Das St. Joseph-Krankenhaus kann seinen Betrieb trotz Insolvenz fortsetzen: Die Gläubigerversammlung hat der Fortführung im Insolvenzverfahren in Eigenverwaltung zugestimmt. Parallel laufen die Gespräche über eine Übernahme durch den Eifelkreis Bitburg‑Prüm.
Die Gläubigerversammlung hat einstimmig im Insolvenzverfahren der St. Joseph-Krankenhaus gGmbH beim Amtsgericht Bitburg der Fortführung des Krankenhausbetriebs zugestimmt.
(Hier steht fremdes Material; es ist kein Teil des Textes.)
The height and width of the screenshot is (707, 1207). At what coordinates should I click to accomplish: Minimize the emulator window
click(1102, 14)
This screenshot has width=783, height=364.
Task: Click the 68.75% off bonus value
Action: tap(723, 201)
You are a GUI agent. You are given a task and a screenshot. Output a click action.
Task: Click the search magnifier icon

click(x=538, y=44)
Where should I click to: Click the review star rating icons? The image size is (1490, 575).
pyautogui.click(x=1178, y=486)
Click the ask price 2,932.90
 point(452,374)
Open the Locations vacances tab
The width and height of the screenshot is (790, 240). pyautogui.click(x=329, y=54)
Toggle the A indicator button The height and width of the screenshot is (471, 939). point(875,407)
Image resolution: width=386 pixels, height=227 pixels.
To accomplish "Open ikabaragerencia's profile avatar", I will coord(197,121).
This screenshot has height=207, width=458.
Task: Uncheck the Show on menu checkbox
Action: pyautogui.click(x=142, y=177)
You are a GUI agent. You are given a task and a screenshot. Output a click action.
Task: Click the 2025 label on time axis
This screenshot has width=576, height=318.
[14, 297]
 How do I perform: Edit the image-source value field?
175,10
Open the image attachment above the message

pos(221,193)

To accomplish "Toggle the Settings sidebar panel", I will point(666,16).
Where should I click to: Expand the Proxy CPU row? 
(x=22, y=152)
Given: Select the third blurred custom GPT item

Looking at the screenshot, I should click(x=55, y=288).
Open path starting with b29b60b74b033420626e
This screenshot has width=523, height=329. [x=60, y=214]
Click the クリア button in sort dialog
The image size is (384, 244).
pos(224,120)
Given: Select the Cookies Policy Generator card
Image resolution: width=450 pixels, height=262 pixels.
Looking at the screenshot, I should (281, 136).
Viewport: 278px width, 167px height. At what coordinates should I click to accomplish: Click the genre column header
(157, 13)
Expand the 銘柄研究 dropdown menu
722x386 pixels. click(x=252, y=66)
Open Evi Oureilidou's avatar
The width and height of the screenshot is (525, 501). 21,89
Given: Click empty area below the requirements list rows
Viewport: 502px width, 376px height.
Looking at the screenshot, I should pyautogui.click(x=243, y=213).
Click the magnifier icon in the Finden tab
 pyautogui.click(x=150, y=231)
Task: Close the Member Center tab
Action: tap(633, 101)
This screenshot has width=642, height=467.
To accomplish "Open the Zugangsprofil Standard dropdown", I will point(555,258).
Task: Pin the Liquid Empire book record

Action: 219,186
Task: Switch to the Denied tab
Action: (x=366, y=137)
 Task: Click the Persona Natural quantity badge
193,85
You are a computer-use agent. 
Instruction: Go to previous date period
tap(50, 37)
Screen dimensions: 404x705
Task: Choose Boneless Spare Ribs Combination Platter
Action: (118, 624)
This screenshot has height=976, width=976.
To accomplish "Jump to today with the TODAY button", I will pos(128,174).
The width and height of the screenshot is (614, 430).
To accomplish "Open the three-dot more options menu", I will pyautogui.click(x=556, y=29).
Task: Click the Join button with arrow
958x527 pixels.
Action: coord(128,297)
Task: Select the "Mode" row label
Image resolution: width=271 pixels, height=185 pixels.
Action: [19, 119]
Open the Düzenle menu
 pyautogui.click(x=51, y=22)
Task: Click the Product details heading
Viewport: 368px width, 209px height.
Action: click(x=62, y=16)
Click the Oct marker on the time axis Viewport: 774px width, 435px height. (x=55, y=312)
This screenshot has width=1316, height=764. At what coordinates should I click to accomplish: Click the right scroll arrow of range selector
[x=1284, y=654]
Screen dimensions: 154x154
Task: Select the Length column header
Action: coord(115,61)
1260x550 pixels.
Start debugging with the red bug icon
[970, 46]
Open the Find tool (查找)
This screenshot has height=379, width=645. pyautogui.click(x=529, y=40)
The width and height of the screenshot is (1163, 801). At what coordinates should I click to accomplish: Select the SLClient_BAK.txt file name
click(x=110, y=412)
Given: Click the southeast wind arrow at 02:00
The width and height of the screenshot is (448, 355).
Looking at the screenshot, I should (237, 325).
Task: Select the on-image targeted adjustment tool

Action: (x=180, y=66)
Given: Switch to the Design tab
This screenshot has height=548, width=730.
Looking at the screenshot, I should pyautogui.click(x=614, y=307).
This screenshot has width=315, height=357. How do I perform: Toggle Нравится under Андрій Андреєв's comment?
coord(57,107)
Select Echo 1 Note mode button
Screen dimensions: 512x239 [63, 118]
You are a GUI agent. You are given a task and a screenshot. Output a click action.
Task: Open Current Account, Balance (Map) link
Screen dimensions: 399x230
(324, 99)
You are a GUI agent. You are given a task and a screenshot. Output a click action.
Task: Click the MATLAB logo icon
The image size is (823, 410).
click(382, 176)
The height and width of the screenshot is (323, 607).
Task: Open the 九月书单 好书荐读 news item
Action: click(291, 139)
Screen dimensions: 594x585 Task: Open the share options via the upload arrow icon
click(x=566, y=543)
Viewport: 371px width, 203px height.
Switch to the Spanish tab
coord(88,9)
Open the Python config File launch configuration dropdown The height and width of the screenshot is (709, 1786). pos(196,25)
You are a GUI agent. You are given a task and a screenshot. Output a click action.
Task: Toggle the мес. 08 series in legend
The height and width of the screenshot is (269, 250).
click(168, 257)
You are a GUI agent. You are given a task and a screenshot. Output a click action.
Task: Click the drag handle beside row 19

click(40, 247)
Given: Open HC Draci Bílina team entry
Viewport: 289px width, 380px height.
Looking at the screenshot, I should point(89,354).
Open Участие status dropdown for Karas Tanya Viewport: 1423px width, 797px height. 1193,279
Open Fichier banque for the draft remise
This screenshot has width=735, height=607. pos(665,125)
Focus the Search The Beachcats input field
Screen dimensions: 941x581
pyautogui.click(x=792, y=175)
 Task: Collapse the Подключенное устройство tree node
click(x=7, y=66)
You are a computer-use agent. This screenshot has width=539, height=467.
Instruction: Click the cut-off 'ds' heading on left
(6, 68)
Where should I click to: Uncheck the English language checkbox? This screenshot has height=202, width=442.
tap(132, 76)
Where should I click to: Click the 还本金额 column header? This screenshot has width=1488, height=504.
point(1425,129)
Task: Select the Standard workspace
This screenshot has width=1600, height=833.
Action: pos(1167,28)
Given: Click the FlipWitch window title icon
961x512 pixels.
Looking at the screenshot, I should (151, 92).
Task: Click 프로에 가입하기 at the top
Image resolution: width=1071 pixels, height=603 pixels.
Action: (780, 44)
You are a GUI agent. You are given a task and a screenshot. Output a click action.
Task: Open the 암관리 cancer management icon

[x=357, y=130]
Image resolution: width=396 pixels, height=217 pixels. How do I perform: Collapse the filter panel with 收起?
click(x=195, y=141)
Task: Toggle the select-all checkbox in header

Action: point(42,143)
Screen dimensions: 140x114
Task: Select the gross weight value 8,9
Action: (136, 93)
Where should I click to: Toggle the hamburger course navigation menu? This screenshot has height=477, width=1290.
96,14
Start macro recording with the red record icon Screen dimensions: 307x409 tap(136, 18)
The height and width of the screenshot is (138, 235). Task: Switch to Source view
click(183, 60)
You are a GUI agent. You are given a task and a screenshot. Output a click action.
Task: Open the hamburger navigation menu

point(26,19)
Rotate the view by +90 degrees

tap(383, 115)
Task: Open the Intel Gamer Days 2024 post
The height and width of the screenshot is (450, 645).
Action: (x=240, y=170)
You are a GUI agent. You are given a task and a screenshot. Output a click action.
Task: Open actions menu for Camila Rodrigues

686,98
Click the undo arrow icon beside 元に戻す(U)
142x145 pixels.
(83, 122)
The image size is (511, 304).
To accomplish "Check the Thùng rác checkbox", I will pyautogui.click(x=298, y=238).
Das Haus soll das Insolvenzverfahren in Eigenverwaltung unter Aufsicht des Sachwalters, Rechtsanwalt Jakob Joeres, fortsetzen, teilt die betraute Kanzlei Niering Stock Tömp Rechtsanwälte mit.
Einigkeit besteht zudem darüber, die bereits fortgeschrittenen Gespräche mit dem Eifelkreis Bitburg-Prüm über eine endgültige Übernahme des Krankenhauses sowie die dafür erforderliche Zwischenmaßnahme einer Verlustübernahme zeitnah zum Abschluss zu bringen.
Nach derzeitigem Stand soll der Krankenhausbetrieb mit seinen rund 450 Mitarbeitenden nach dem Verständnis von Eigenverwaltung und Sachwalter spätestens zum Ende des Jahres 2026 vollständig an den Landkreis mit Unterstützung eines regionalen Partners, gehen.
Die Generalbevollmächtigten aus der Kanzlei Niering Stock Tömp Rechtsanwälte, Sachwalter Rechtsanwalt Joeres und der zuständige Landrat Andreas Kruppert wollen die aktuell geführten Verhandlungen über die vertraglichen Modalitäten einer Verlustübernahme möglich kurzfristig finalisieren und unterschriftsreif abstimmen, heißt es weiter. Ziel sei, Verbindlichkeit und Planungssicherheit für die Belegschaft und Region zu schaffen.
Am 30. April folgt im Amtsgericht Bitburg die nächste Gläubigerversammlung.